Data shown |
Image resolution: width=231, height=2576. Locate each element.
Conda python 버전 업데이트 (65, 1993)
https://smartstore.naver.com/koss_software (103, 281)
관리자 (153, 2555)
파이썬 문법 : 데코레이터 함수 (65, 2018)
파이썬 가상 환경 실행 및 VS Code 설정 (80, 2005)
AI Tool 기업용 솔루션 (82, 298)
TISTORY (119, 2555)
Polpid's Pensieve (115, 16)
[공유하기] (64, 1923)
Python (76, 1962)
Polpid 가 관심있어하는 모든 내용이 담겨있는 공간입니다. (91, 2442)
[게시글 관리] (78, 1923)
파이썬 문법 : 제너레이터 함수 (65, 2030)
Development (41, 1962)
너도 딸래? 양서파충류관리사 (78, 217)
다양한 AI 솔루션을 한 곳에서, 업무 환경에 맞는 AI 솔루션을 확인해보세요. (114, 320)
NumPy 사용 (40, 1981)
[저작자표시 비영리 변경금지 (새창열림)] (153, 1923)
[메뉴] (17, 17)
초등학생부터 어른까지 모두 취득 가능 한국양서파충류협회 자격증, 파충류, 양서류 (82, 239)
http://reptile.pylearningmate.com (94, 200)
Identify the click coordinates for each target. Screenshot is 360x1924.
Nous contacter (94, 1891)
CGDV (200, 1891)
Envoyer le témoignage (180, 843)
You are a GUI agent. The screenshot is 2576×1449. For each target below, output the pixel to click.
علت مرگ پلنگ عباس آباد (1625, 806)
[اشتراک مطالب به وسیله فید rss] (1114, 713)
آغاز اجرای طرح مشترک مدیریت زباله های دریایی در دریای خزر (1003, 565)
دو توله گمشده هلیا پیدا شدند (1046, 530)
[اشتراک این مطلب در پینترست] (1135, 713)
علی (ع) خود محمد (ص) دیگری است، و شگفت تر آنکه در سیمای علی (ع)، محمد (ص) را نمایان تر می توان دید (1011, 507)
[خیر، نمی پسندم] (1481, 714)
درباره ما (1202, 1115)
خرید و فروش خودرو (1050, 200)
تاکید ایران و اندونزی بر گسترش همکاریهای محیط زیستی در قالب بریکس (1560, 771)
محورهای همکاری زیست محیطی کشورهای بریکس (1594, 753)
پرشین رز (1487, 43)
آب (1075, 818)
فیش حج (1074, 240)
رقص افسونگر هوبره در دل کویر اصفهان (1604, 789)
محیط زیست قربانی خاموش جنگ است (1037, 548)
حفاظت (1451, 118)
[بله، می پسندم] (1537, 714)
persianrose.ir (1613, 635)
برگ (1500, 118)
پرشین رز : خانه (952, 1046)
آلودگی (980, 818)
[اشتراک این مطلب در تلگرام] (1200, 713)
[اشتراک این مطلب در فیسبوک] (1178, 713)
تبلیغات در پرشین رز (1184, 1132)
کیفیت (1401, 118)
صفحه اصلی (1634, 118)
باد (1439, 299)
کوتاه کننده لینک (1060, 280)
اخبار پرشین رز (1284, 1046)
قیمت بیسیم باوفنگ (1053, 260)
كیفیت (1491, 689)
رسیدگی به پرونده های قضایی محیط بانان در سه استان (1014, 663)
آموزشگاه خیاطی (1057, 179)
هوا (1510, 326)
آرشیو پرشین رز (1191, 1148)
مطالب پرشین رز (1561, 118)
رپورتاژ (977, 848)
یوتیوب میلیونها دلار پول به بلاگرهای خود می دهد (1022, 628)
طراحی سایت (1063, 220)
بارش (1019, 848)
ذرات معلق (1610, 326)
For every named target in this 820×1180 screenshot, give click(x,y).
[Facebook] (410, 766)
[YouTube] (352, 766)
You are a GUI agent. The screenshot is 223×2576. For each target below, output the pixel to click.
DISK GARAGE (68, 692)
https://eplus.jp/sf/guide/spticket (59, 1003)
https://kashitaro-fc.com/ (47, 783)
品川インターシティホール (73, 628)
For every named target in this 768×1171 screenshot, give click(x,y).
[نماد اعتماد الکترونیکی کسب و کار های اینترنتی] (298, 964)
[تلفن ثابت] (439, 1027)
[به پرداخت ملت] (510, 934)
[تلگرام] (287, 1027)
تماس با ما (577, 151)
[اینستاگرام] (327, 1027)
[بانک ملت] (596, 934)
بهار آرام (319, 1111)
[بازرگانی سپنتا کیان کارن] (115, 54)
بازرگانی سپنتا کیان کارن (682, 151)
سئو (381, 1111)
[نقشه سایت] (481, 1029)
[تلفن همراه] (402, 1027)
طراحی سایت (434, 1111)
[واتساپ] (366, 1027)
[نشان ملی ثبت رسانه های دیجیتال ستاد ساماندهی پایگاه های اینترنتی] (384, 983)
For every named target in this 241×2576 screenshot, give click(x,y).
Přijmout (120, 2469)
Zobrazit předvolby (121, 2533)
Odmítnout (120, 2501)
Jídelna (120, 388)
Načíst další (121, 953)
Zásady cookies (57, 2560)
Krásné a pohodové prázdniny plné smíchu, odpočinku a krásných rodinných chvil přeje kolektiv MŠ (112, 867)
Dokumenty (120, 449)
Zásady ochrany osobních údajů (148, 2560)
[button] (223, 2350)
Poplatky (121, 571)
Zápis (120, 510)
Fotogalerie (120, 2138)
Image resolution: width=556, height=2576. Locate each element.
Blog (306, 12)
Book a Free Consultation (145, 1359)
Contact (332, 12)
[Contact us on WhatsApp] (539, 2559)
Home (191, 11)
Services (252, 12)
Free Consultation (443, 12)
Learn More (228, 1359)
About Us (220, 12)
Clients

Assignment | Considering only the data above, return the lines in which "اینترنتی" occurs.

Task answer |
[نماد اعتماد الکترونیکی کسب و کار های اینترنتی] (298, 964)
[نشان ملی ثبت رسانه های دیجیتال ستاد ساماندهی پایگاه های اینترنتی] (384, 983)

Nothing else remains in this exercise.